_Problem description_. Can you rewrite the lines from the one with "This screenshot has width=1575, height=480." through the last line, substituting "pane" for every "panel" and leaving all else unchanged?

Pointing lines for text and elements
━━━
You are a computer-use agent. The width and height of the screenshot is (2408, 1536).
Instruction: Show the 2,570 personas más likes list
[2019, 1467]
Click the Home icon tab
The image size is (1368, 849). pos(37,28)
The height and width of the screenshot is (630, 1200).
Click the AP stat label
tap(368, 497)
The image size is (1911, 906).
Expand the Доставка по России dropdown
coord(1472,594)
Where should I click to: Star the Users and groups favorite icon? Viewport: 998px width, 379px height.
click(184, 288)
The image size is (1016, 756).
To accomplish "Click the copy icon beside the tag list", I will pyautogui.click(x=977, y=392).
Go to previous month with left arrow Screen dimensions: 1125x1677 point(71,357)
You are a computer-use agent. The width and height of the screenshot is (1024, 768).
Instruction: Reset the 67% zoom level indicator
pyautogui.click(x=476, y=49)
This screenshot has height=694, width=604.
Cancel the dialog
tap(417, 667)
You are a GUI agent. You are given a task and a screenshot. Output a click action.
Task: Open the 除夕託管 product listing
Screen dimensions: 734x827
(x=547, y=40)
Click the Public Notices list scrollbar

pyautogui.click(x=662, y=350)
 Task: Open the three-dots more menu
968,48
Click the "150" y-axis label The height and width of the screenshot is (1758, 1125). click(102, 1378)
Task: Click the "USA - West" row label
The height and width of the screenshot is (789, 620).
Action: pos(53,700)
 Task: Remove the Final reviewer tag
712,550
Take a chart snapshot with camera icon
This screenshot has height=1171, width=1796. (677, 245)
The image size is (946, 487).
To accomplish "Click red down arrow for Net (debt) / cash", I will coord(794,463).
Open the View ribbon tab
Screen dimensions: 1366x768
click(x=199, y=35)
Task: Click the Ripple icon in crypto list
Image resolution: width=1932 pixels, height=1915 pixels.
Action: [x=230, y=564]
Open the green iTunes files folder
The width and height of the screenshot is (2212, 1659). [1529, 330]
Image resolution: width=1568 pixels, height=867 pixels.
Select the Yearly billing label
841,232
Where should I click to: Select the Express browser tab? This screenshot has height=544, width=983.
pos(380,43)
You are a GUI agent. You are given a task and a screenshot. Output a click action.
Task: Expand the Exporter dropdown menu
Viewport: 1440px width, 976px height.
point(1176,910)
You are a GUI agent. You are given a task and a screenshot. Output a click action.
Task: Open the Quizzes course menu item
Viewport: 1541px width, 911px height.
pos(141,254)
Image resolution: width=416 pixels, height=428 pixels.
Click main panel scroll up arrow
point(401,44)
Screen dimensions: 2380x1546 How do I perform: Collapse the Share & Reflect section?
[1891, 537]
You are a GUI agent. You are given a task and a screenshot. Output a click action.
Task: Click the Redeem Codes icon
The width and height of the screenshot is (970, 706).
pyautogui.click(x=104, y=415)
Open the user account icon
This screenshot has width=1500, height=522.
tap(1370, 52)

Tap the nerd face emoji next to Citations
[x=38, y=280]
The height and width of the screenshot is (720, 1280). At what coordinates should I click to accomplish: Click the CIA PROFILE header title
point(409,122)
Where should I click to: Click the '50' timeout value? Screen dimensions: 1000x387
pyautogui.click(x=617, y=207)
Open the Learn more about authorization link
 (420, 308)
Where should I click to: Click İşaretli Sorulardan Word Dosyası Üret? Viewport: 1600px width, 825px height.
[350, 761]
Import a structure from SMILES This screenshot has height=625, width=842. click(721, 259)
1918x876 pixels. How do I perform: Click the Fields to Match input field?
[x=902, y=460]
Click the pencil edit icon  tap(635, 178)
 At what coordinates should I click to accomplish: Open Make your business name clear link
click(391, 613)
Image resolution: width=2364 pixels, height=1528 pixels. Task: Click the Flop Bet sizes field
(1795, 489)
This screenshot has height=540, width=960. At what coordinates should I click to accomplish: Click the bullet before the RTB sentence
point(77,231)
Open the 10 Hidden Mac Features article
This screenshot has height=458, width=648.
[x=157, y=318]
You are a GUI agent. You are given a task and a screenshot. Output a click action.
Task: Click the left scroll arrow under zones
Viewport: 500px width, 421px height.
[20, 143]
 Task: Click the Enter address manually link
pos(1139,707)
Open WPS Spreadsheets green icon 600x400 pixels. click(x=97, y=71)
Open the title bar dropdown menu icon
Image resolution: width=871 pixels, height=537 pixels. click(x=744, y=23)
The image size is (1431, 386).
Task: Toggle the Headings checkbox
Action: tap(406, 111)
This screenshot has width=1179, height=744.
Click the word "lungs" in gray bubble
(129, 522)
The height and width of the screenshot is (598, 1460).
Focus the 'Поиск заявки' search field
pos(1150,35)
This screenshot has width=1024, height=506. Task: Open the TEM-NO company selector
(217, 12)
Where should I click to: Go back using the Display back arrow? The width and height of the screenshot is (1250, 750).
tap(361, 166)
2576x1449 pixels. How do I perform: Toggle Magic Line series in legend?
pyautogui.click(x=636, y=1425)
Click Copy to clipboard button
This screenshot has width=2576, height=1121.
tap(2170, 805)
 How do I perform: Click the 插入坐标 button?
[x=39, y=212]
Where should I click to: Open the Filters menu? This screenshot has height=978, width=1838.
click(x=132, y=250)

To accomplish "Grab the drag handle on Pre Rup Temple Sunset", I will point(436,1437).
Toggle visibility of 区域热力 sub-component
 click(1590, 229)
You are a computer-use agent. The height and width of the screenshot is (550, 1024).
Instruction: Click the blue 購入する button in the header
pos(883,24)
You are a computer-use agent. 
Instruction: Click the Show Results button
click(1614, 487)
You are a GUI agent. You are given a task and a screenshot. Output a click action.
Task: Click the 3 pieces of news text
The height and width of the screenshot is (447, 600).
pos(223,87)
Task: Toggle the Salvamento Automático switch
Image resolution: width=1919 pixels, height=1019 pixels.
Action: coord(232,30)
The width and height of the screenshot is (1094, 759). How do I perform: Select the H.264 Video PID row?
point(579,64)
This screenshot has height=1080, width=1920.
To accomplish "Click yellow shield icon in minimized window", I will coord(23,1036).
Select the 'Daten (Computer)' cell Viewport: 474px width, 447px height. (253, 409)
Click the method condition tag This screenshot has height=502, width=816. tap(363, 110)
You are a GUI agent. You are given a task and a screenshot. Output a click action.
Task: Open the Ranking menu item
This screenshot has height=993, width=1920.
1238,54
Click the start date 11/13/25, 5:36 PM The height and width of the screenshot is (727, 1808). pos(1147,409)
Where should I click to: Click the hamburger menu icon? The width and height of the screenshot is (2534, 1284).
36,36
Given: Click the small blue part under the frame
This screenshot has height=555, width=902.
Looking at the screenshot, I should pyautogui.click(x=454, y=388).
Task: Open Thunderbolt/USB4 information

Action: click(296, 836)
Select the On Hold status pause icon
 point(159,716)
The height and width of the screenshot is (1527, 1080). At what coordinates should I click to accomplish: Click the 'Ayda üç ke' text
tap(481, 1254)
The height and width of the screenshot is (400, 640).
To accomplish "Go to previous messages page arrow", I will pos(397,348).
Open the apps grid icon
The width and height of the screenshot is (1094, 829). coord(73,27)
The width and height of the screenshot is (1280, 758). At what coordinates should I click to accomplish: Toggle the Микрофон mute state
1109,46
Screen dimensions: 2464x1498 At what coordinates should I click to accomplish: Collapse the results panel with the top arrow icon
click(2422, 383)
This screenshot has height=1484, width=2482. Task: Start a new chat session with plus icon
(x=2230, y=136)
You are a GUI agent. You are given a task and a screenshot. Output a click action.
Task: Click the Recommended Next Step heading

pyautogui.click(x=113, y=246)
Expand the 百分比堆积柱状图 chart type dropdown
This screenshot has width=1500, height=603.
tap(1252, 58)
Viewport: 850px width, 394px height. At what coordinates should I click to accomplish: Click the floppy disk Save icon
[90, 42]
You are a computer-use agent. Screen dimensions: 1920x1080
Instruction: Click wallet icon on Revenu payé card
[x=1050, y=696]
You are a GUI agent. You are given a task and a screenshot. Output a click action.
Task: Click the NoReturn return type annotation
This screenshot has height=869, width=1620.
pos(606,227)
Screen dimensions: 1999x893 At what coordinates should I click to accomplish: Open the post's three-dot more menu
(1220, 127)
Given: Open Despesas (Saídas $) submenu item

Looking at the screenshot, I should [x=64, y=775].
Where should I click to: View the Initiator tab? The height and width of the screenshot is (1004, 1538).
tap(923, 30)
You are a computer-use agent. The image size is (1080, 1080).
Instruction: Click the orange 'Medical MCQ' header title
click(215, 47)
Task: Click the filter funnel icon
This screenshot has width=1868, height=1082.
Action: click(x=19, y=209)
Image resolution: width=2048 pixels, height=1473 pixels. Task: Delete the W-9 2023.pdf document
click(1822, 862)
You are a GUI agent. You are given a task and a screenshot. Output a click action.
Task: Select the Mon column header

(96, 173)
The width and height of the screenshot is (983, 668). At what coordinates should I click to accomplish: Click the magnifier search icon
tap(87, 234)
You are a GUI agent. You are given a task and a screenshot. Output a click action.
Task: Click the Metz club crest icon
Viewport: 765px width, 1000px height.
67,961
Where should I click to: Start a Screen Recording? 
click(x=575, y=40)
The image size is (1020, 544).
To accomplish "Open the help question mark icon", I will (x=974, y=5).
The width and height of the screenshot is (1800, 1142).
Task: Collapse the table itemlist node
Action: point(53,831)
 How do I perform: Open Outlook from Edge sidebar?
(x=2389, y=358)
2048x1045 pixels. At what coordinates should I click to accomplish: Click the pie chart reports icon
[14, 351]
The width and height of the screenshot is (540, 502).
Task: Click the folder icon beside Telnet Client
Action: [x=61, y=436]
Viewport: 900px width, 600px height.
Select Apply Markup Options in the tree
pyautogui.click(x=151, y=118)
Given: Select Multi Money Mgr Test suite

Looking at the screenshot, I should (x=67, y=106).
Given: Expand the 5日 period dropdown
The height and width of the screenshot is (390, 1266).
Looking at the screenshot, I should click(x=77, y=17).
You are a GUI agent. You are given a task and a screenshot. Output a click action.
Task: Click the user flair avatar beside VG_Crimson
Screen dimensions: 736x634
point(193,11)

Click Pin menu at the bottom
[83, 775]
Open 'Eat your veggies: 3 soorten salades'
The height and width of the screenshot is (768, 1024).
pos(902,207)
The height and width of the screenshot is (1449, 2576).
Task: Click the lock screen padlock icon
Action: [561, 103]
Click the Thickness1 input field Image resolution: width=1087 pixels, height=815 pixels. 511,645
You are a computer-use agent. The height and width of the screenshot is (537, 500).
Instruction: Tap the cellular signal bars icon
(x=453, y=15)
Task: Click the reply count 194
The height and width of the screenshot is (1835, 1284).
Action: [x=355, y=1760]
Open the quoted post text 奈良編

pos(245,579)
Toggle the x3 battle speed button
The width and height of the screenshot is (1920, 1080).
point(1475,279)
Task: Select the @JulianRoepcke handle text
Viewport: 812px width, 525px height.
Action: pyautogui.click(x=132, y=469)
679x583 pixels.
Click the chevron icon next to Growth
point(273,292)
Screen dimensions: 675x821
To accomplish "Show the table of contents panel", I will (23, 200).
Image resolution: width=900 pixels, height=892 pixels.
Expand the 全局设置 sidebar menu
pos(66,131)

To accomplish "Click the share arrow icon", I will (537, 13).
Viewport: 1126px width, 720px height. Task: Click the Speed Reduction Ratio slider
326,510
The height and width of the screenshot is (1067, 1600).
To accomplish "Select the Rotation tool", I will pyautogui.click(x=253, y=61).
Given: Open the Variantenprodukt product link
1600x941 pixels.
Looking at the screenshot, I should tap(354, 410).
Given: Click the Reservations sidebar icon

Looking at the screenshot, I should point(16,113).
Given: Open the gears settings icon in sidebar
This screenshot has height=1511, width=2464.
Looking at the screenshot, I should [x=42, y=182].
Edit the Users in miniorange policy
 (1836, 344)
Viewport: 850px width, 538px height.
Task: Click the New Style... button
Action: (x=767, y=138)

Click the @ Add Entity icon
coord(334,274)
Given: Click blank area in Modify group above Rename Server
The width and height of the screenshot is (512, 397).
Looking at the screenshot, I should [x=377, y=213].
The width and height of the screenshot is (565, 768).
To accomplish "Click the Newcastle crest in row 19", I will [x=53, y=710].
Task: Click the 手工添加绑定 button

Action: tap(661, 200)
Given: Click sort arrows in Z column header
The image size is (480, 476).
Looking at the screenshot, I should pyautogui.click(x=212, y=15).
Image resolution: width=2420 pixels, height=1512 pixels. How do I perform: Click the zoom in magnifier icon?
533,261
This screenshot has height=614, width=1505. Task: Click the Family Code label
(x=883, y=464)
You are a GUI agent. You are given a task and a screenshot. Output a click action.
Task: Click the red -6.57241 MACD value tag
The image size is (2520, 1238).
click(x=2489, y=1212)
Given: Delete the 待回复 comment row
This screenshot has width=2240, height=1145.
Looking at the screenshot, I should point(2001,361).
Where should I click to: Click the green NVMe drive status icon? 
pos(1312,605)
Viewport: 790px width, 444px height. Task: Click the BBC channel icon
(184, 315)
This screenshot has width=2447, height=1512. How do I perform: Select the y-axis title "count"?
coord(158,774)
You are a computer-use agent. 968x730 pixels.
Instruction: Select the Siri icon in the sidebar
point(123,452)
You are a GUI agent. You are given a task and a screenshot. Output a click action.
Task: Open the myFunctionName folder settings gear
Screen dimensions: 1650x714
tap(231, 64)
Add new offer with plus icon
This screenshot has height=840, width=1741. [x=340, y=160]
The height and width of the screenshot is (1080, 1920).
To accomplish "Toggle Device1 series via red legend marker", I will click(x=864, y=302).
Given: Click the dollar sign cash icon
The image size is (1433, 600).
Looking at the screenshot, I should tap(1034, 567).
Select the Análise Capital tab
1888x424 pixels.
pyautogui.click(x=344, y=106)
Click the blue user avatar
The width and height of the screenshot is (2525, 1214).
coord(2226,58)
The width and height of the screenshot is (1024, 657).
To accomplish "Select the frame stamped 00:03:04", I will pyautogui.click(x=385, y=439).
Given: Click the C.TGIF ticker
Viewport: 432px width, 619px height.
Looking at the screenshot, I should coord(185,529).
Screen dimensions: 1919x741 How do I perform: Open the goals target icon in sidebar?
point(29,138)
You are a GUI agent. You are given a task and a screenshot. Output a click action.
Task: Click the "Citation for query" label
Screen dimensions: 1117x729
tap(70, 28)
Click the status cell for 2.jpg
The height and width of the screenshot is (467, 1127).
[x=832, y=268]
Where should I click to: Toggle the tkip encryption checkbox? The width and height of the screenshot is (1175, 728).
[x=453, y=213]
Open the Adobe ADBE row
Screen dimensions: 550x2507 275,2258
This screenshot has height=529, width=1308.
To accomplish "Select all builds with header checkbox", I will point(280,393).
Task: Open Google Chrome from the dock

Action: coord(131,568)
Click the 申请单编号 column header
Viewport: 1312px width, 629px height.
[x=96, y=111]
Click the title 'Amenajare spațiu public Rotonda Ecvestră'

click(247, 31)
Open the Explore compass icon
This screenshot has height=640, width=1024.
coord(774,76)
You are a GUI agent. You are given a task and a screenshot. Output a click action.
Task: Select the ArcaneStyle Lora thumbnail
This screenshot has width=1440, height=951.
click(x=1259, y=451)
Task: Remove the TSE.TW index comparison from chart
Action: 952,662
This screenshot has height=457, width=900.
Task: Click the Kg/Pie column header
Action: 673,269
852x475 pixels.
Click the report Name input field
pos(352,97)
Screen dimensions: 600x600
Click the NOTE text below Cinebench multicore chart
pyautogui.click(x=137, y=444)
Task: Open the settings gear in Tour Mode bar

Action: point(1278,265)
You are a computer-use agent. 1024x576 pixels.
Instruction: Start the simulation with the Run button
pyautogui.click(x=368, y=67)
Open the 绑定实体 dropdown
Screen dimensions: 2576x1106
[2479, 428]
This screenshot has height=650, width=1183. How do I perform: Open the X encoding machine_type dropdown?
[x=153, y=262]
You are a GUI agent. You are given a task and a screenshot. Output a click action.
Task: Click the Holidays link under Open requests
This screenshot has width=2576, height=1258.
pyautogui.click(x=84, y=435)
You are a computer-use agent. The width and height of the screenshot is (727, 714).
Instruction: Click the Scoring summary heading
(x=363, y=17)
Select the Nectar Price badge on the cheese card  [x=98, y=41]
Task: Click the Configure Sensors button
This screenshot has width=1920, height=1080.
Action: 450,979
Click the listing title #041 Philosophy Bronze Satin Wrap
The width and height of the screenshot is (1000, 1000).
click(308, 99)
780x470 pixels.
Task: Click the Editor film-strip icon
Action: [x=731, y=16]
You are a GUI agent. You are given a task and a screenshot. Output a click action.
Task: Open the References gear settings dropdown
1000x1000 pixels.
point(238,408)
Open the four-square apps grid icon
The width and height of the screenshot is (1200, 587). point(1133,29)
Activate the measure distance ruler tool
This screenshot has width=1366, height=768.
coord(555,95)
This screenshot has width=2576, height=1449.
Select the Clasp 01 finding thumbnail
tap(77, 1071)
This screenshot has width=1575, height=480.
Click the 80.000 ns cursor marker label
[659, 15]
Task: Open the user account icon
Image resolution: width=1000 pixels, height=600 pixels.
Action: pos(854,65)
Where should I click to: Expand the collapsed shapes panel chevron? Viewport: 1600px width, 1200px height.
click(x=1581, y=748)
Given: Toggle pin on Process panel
━━━
_The result_.
This screenshot has width=1575, height=480.
Click the 80.000 ns cursor marker label
[659, 15]
Task: Open the user account icon
Image resolution: width=1000 pixels, height=600 pixels.
Action: pos(854,65)
Where should I click to: Expand the collapsed shapes pane chevron? Viewport: 1600px width, 1200px height.
click(x=1581, y=748)
Given: Toggle pin on Process pane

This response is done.